Source text:
** begin **

So Preserve ON and Decouple OFF = samples stay loaded but front panel settings of all VEPro instruments can be unique per cue. Preserve ON and Decouple ON = samples stay loaded and front panel settings stay untouched as various cues are loaded.

Am I understanding this wrong? Come on Jay, set us straight!


----------



## Gerhard Westphalen (Feb 19, 2017)

I do cues in Cubase and master session in Nuendo (or Pro Tools although I can't do surround as I don't have HD) both running on the same computer. You can run multiple instances of Cubase if they're different versions (like 7 and 8) but then you need to have a license from 7 that was upgraded to 8.

The Video Slave seems to be a great alternative and even lets you import all your stems. It's what I'd be using but I'm on PC so I just use Nuendo for the master session (it's also just as expensive as buying another DAW).

One of the composers I normally work with just does it all in 1 session and hasn't had issues but he doesn't get many new cuts. As soon as you do or need to make major changes to a cue, all bets are off and things can easily become a mess.

One great thing about using separate cue sessions is that when you have edits earlier in the picture but none during a cue, all you have to do is reset the start time to the new location. No need to mess with tempos or adding time to get it to line up with the new start time.


----------



## Gerhard Westphalen (Feb 19, 2017)

ryanstrong said:


> Quickly vs. loosing my entire mix and instrument settings per cue? No thank you.



As long as you write it in midi you don't lose anything. I just use midi blips to reset my template when opened. If I want to change something I just write it in and when it opens, it updates to that. Lately I have been creating metaframes for different projects but it's just because I've been using a modular template and need certain things loaded/unloaded. If I want to make radical changes to a patch then I just load it in Cubase.


----------



## resound (Feb 19, 2017)

Yea


charlieclouser said:


> Disclaimer: I rarely use VEPro - only in emergencies where I need a rack of legato cello patches to choose between and layer on the fly across dozens of cues, but....
> 
> Isn't the situation you're referring to caused by using Preserve AND Decouple? I thought it worked like this:
> 
> ...

** end **

Available records:
** begin **

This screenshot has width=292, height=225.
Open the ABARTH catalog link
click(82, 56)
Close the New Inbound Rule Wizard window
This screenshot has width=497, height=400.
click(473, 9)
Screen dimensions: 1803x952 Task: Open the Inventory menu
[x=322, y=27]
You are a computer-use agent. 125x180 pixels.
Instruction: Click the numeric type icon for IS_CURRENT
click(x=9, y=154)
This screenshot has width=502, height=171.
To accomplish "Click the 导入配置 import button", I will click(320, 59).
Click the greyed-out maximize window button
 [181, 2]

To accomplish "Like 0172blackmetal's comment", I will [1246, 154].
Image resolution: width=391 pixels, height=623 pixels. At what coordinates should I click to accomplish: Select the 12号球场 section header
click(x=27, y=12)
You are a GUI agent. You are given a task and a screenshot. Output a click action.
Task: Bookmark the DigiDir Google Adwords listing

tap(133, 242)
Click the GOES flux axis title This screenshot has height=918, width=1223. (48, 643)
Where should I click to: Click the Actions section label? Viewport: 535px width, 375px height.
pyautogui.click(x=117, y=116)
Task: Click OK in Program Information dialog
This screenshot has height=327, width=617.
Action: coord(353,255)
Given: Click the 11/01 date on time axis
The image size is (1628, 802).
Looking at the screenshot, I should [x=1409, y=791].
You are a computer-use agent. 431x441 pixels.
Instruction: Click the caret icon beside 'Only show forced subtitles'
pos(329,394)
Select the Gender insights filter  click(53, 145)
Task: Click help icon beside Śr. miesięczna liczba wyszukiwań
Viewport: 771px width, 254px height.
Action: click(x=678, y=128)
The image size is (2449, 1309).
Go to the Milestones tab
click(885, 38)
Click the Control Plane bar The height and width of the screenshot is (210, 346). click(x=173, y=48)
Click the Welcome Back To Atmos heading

** end **

Set of tasks:
• 1. Reproduce the passage of the forum thread starting at "Am I understanding" and ending at "become a mess.".
• 2. Present the rows as a Markdown table with the columns Line and Content. Start at the first row, end at the row containing "click(473, 9)", and skip any blank rows.

Problem solutions:
• 1.
Am I understanding this wrong? Come on Jay, set us straight!


----------



## Gerhard Westphalen (Feb 19, 2017)

I do cues in Cubase and master session in Nuendo (or Pro Tools although I can't do surround as I don't have HD) both running on the same computer. You can run multiple instances of Cubase if they're different versions (like 7 and 8) but then you need to have a license from 7 that was upgraded to 8.

The Video Slave seems to be a great alternative and even lets you import all your stems. It's what I'd be using but I'm on PC so I just use Nuendo for the master session (it's also just as expensive as buying another DAW).

One of the composers I normally work with just does it all in 1 session and hasn't had issues but he doesn't get many new cuts. As soon as you do or need to make major changes to a cue, all bets are off and things can easily become a mess.

• 2.
| Line | Content |
|---|---|
| 1 | This screenshot has width=292, height=225. |
| 2 | Open the ABARTH catalog link |
| 3 | click(82, 56) |
| 4 | Close the New Inbound Rule Wizard window |
| 5 | This screenshot has width=497, height=400. |
| 6 | click(473, 9) |